Flash Fiction: A Fox in the Night
A Fox in the Night
Rufus awoke shuddering from a dream in which he had been running down twisting passageways in a cave formation. The curtain billowed in the breeze from the window, open even though it was well into winter. Cold sweat on Rufus’ skin turned colder as the draught hit him, but he ignored it and left the duvet sprawling over him just below his navel. Attempting to shake away the last of the dream, he stared around at the small room, the pitch darkness resolving itself to a smoky grey as his eyes adjusted to the darkness. He could just make out the shape of the desk on which he had left his briefcase and the chair next to it. He picked up the sound of a tap running in the bathroom and slowly the noise of it took over everything. He tried to ignore it, to force it out of his mind, to slip back into sleep hoping that there would be no caverns this time, but he could not.
He rose from the bed; one foot hit the carpet, the other landed on a pillow that he had dislodged from the bed in his sleep. How long had he been dreaming about caves and passageways? Come on, Rufus! As he pushed open the bathroom door he saw that he had left the light above the mirror on. He crossed to the ornate sink and silenced the tap with a firm twist of his wrist, putting all his anger and frustration from the dream into it. Silence took over from the running tap; a blissful relief. ‘I look tired,’ he thought, looking at his reflection, and then he laughed cynically to himself. I am tired. Overworked.

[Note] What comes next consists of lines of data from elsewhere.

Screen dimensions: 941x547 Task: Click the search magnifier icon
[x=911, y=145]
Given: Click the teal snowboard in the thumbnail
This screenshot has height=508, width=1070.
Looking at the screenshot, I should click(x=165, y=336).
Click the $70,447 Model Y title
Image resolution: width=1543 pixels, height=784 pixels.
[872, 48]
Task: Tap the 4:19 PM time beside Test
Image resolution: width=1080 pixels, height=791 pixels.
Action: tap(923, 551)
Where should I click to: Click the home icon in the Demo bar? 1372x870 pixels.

He flicked the light above the mirror off and found his way back to the double bed that dominated the hotel room. The curtains hung slightly open, disturbed by the breeze. He wandered over to it and peered out at the city, at the multitude of lights still shining like stars in the darkness. There were no lights on in the building across the street from the hotel, except the occasional blue glow of a computer screen that had been left switched on. The streets were just as quiet – he couldn’t see anyone on the streets around the hotel. The only thing that stirred was a scrawny fox, which slinked out from behind a row of bins to claw open a discarded bin bag and investigate the contents.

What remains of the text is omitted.